Human adult cardiac troponin subunit (TNNT2, TNNI3, and TNNC2) expression and purification were based on previously published methods (12, 61–63). TnT, TnI, and TnC were purified and stored in storage buffer containing 20 mM imidazole (pH 7.5), 1 M KCl, 1 mM MgCl2, and 1 mM DTT. These proteins were then flash-frozen and stored at −80°C for future use. Troponin complexes were formed according to Szczesna et al. (64) with slight modifications. Components were mixed at a molar ratio of 1.3:1.3:1 (TnI/TnT/TnC) for 1 hour on ice. Complexes were then dialyzed at 4°C in six sequential steps into complex buffer [20 mM imidazole (pH 7.5), 2 mM MgCl2, and 1 mM DTT] containing 0.7, 0.5, 0.3, 0.1, and 0.01 M KCl twice, for 6 to 12 hours each. Complexes were flash-frozen in complex buffer before storing them at −80°C. The cDNAs for human adult cardiac TnI, TnC, and TnT in carbenicillin-selective pET-3d plasmids were obtained from J. Potter (University of Miami).

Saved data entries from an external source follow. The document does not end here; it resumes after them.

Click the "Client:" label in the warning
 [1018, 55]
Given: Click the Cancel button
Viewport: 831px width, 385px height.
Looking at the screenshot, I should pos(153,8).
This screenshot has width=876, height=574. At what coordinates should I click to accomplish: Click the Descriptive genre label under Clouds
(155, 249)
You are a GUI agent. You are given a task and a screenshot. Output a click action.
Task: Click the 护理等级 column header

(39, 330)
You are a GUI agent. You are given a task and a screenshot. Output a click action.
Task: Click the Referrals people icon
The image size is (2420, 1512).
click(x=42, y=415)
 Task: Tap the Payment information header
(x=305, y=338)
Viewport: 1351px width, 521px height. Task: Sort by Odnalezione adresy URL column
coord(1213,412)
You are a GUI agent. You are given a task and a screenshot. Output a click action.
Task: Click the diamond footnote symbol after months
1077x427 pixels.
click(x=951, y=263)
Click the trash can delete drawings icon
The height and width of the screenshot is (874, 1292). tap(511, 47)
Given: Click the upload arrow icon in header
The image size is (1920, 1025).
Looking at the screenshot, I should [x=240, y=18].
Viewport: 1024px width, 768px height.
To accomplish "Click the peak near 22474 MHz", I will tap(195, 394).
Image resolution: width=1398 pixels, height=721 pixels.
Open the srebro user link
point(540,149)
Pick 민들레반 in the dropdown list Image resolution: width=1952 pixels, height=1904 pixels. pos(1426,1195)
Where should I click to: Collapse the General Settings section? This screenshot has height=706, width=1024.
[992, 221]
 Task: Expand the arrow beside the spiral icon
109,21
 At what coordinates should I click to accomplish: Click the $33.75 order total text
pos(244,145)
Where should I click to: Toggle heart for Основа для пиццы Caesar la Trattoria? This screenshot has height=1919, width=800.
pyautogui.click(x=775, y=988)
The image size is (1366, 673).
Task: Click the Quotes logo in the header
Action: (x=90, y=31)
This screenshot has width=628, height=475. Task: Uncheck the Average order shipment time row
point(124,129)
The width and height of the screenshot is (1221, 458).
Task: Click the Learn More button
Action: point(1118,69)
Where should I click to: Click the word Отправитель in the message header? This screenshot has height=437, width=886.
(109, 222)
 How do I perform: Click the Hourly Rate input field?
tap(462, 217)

For all experiments involving the RTFs, RTFs were formed by mixing excess tropomyosin and troponin complex to actin on ice and then incubating for at least 1 hour before use. The final molar ratio was 7:2:2 of actin/tropomyosin/troponin for all experiments.
Mouse utrophin with an eight-residue (RGSIDTWV) C-terminal PDZ binding peptide was expressed in bacterial cells, as previously published (11). The purified protein was concentrated and dialyzed overnight against 150 mM NaCl, 25 mM tris, and 1 mM DTT (pH 8.0) at 4°C before flash-freezing in liquid nitrogen and storing at −80°C.
The SNAP-PDZ18 fusion construct was expressed in bacterial cells as previously described (11). Eluted protein was concentrated, and the buffer was exchanged to 150 mM NaCl and 25 mM tris (pH 8.0). The purified protein was flash-frozen in liquid nitrogen and stored at −80°C.
Actin-activated ATPase assay
For actin-activated ATPase, gelsolin was added to actin at a ratio of 1:500. Gelsolin at this concentration was used to decrease the viscosity of the actin and to thereby decrease pipetting error and allow higher concentrations of actin to be used. Actin-activated ATPase assays were then performed as previously described using a colorimetric readout (65). Briefly, sS1 was diluted to a final concentration of 0.07 to 0.15 μM (with four times as much for the basal myosin ATPase control in the absence of actin to amplify the signal), with 2 mM ATP and actin at concentrations ranging from 0 to 125 μM. The final buffer conditions were 10 mM imidazole (pH 7.5), 5 mM KCl, 4 mM MgCl2, and 1 mM DTT. The reaction was performed at 23°C with shaking using a Thermo Scientific Multiskan GO, and four to five time points were taken for each concentration. The sS1 activity was linear over the time period of the assay, and hence, an ATP-regenerating system was not necessary. Basal activity (<0.2 s−1) was subtracted to get actin-activated ATPase activity. The Michaelis-Menten equation was fit to the data to determine the maximal activity (kcat) and the associated actin constant for myosin (Km) using Prism 6 (GraphPad Software Inc.). All of the experiments were done using sS1 with a FLAG tag on the ELC, as previously described (10, 12), except for R723G which was assayed with and without the FLAG tag to check whether the presence of the FLAG tag had any effect on the kcat of the sS1. The FLAG tag was removed during the purification process by adding TEV protease to cleave the myosin that was bound to the FLAG resin. The sS1 was then purified by high-performance liquid chromatography. No significant difference was seen between the sS1 with the FLAG tag and the sS1 without the FLAG tag (fig. S2).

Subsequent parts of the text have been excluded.